A negative side of hosting or suggesting one is that some people will worry about the contagion. Assuming everyone shows genuine proof that they are protected (through past exposure or vaccination), spread or infections should not occur and masks can be worn as an additional line of defense.
The other con is that it could create a “have” verses a “have not” mentality among people who have and have not been vaccinated. If your community has experienced a hard time in getting people vaccinated because of a lack of vaccines or has a large medically-fragile or elderly population, some younger or “healthier” people may feel that this distinction is not fair. This con is likely to subside as a larger percentage of the population receives their vaccinations through the summer.
You might discover that some people will want to participate, whether or not they can show proof of immunity. How will the business host manage that potential?
Some states are expected to have vaccinations on demand (without the wait for subsections of the population to be served) by the fall.

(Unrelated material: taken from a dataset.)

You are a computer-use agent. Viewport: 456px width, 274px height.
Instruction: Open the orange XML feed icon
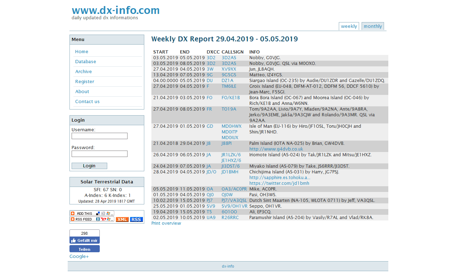point(122,219)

How to Get Local Government BuyIn
In order to host Immunity Nights in your area, you may need to work with city and county leaders. It may require a board or counsel vote in your area and it could become a contentious matter.
You’ll need to decide if you’re championing these for all businesses or just particular ones like restaurants. You will also need to work with those businesses to implement how they will check immunity records for those who want to operate at 100% capacity.
As you work with local leaders, pay attention to the infection stats in your area. Changes in those could drastically affect your argument for Immunity Nights.
If you are not interested in this idea, or you worry that those types of activities could be detrimental to business because of the liability behind it, you still want to prepare yourself for this topic to become more heavily talked about among your member businesses.
As a larger number of governors embrace re-opening, you can expect the population to choose sides.
How will you position the chamber on this pivotal issue? Will you advocate 100% capacity reopening with proof of immunity or back a more conservative approach when talking about returning to normal?
Discuss it now. Your opinion will be called for shortly.